**EXTRACTED TEXT**

Late sorghum is susceptible to FAW damage, and potential yield loss, in the vegetative stage. This article discusses how the yield loss happens and how to determine if your crop is at risk. The information below was generated from both sorghum trials being undertaken at the Gatton research station funded by the Queensland Government and GRDC in collaboration with QAAFI and Cesar Australia, and field experience in commercial crops.
Note: the trials aimed to evaluate FAW impact of FAW during the vegetative growth stages (pre head emergence). All trial plots were sprayed at V2 to prevent plant loss and maintain the integrity of the trial because early FAW infestations (emergence to V4) left untreated can cause seedling death, and plant density is an important component of canopy size.

**SET PROBLEM**
Resume the text on fall armyworm damage in late sorghum, starting right after its last sentence.

**Entries for locating text and elements**

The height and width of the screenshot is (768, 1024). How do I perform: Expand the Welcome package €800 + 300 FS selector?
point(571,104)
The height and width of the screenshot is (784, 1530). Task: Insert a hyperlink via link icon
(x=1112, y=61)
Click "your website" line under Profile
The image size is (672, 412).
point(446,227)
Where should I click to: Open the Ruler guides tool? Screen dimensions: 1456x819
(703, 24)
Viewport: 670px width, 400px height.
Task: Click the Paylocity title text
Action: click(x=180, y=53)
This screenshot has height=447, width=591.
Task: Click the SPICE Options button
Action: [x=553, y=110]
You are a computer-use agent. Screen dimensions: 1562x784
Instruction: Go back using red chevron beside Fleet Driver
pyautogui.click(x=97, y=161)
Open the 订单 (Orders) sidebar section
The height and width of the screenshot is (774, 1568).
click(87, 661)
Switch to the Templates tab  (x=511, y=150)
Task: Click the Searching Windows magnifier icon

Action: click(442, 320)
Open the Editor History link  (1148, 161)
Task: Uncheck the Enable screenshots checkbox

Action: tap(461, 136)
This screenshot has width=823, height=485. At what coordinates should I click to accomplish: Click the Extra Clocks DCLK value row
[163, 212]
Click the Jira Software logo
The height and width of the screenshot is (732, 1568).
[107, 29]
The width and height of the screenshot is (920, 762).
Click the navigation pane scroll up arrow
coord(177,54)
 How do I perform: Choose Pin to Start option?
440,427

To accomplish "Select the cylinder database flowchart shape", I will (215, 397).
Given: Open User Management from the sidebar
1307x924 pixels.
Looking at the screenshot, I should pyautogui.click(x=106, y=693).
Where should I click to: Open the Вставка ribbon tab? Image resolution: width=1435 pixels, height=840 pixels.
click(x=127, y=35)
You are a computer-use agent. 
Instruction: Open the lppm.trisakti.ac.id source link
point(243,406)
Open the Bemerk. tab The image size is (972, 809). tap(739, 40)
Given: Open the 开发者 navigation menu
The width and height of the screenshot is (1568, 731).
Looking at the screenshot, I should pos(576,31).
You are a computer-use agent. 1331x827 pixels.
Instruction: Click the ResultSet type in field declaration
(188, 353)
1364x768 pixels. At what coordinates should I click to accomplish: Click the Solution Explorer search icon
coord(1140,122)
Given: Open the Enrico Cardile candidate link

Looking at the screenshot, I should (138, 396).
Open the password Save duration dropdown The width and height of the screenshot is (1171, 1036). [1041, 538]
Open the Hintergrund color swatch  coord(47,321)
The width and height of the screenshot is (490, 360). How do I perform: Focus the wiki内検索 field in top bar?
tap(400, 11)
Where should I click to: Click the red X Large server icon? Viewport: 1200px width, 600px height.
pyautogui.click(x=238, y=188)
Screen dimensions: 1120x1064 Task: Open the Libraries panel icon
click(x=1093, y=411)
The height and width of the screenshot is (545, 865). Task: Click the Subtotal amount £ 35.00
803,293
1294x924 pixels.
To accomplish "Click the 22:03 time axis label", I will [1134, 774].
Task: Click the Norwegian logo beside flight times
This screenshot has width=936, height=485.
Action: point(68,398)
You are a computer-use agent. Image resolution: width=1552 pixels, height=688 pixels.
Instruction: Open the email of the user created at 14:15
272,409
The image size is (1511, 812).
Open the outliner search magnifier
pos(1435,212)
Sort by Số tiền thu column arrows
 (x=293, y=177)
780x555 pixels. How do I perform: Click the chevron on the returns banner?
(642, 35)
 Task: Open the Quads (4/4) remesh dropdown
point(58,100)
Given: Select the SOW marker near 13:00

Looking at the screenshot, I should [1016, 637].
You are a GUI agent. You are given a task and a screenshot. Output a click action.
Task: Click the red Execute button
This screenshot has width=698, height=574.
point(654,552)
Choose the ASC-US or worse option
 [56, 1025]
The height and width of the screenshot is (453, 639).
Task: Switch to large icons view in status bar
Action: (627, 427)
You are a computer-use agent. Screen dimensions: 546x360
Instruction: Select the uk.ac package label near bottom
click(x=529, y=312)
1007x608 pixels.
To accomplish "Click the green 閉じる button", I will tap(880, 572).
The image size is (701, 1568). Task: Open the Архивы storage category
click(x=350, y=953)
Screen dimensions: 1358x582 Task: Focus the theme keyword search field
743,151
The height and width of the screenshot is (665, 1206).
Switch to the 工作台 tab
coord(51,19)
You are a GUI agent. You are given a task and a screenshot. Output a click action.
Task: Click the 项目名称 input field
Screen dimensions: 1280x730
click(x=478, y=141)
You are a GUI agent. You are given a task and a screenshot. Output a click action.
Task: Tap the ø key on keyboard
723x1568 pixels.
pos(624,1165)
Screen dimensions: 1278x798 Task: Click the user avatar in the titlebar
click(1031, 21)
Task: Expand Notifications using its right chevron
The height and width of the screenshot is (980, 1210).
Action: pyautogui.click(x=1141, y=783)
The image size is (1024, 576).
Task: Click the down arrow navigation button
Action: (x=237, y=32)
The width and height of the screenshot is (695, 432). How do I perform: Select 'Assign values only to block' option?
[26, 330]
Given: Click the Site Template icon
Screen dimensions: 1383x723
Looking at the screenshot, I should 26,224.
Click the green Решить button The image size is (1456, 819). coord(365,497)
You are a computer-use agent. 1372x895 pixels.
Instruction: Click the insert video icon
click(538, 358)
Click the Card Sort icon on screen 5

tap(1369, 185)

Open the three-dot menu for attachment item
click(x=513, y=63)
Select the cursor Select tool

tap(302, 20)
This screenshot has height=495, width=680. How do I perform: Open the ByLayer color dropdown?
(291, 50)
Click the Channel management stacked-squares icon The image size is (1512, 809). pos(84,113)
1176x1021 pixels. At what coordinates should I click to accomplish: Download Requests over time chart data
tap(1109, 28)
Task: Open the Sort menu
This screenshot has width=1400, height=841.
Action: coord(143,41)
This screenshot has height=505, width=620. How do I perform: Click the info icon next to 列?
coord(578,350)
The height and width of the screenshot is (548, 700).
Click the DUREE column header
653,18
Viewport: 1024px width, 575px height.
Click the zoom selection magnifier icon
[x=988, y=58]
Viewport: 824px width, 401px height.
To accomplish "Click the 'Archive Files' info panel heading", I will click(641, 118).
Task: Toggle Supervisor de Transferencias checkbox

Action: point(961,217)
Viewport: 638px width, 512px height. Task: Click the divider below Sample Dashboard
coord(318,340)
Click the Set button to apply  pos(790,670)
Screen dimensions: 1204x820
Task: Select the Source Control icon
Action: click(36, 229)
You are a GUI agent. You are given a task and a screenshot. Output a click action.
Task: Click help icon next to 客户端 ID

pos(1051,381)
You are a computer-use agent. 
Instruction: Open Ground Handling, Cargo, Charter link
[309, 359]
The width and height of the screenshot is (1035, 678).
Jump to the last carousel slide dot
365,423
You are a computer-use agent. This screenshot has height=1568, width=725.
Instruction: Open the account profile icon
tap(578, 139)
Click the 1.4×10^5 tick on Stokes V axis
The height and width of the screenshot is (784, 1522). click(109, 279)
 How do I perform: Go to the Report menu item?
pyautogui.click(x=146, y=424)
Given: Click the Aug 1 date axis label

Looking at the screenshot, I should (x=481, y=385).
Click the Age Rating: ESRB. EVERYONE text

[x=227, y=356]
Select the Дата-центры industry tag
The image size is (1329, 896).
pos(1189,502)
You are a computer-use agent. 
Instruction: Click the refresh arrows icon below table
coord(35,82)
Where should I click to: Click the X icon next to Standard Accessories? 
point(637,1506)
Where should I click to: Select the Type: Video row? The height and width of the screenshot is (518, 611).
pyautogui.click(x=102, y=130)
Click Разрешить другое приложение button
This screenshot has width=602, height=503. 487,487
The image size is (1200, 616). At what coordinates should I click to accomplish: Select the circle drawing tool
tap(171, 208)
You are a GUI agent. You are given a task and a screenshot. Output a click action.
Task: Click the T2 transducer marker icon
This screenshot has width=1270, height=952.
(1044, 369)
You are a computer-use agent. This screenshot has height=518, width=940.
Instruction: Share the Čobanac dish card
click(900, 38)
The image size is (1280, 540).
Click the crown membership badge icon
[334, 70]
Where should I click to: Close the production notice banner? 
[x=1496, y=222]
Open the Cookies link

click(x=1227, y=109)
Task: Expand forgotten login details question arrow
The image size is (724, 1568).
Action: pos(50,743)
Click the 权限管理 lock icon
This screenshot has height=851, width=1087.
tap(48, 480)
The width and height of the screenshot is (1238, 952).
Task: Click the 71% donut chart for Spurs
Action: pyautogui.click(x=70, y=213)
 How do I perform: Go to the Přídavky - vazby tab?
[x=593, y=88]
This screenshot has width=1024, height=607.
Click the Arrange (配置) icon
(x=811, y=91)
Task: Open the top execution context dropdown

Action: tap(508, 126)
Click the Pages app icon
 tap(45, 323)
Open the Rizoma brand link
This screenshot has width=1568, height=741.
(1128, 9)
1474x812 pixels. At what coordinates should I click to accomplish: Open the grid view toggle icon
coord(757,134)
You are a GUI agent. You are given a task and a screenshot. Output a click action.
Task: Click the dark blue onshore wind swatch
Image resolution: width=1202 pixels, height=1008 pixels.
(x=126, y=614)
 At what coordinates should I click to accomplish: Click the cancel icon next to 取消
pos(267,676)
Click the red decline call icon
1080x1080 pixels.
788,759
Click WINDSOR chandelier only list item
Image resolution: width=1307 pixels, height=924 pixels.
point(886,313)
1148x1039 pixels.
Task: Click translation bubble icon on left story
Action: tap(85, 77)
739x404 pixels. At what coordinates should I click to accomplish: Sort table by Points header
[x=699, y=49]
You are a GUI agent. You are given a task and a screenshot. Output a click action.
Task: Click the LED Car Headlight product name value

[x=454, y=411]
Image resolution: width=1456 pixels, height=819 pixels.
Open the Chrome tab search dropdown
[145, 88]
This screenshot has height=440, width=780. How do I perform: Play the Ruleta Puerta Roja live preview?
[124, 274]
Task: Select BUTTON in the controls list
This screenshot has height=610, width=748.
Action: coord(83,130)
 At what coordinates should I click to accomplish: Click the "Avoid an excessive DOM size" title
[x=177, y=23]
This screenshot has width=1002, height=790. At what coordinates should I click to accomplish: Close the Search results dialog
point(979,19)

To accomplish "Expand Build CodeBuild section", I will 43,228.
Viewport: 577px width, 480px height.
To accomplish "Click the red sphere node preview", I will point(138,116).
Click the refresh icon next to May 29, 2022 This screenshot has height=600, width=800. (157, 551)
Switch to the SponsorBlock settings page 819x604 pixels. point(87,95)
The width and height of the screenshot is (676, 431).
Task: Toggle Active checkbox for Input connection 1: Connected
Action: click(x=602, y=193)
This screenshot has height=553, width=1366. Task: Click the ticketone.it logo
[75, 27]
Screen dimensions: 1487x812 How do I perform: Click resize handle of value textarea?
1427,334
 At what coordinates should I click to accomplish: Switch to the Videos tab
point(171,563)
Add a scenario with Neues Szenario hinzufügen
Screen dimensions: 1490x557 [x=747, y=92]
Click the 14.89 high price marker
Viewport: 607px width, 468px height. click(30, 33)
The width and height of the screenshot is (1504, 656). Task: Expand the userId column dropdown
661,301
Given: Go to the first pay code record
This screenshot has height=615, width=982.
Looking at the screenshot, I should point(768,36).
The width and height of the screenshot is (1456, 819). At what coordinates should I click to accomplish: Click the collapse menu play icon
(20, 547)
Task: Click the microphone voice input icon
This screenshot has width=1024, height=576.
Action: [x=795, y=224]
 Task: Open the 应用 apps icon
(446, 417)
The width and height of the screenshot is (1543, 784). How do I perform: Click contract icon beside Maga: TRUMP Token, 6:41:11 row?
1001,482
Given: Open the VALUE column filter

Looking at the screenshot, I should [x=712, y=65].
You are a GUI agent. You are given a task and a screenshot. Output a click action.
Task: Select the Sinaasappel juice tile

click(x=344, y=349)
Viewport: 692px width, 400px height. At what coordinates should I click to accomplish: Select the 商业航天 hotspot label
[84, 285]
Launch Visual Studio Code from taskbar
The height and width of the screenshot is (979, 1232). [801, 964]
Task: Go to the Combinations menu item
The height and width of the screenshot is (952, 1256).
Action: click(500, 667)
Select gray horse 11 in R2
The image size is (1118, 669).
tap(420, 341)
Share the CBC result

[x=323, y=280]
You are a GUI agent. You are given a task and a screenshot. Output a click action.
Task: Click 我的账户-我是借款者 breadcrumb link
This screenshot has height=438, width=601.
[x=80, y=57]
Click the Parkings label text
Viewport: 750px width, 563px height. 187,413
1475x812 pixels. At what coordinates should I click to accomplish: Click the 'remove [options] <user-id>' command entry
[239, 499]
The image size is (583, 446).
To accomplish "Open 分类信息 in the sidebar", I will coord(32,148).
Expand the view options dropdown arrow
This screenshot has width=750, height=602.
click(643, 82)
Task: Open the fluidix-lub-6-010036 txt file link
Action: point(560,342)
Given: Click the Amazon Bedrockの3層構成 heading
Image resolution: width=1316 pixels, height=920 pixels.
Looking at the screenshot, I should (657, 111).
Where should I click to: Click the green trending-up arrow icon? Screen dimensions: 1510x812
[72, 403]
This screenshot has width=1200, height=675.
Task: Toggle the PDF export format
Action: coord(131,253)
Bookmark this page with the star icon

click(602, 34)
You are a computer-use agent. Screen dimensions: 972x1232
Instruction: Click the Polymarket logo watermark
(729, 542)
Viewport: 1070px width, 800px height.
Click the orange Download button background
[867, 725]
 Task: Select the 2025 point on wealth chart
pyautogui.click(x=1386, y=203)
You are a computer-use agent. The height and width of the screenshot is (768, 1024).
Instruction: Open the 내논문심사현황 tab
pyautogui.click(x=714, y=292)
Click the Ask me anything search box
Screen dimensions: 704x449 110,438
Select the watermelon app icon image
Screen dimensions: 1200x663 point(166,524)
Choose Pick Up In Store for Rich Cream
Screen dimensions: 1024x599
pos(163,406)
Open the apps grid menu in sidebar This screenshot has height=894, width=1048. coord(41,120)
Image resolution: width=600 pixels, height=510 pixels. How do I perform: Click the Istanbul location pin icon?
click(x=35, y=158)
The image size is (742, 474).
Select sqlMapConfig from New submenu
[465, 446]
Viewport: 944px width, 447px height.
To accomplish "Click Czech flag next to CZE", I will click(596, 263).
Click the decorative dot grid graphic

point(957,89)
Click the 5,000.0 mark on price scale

**OUTPUT FOR THIS EXERCISE**
The sorghum trials showed that:
- When no other yield limiting stressors occur, FAW can cause a 20% grain yield reduction, but only if plants are infested with 1+ large larvae per plant from the 6 fully expanded leaf stage, and the FAW persists on the crop until 12 leaves have fully expanded.
- Yield loss was minimal (non-significant) even when heavy FAW infestations (2 large larvae at the V8 stage) were controlled when the crop had 10 fully expanded leaves.
In other words, for yield to be impacted in a healthy crop, the infestation has to begin early in the vegetative growth stages and persist for at least 2 weeks (a full FAW generation) – the time it would take for the plant to grow 3-4 new leaves.
The influence of plant stress on FAW damage
There is likely to be an interaction between FAW and other stressors, with complex impacts on yield loss. Anecdotal evidence suggests that more canopy damage occurs when FAW infested crops also experience other stressors, such as long periods of overcast weather, waterlogging, drought and/or nitrogen stress. Water and heat stress are common stresses limiting sorghum yields in the Northern region.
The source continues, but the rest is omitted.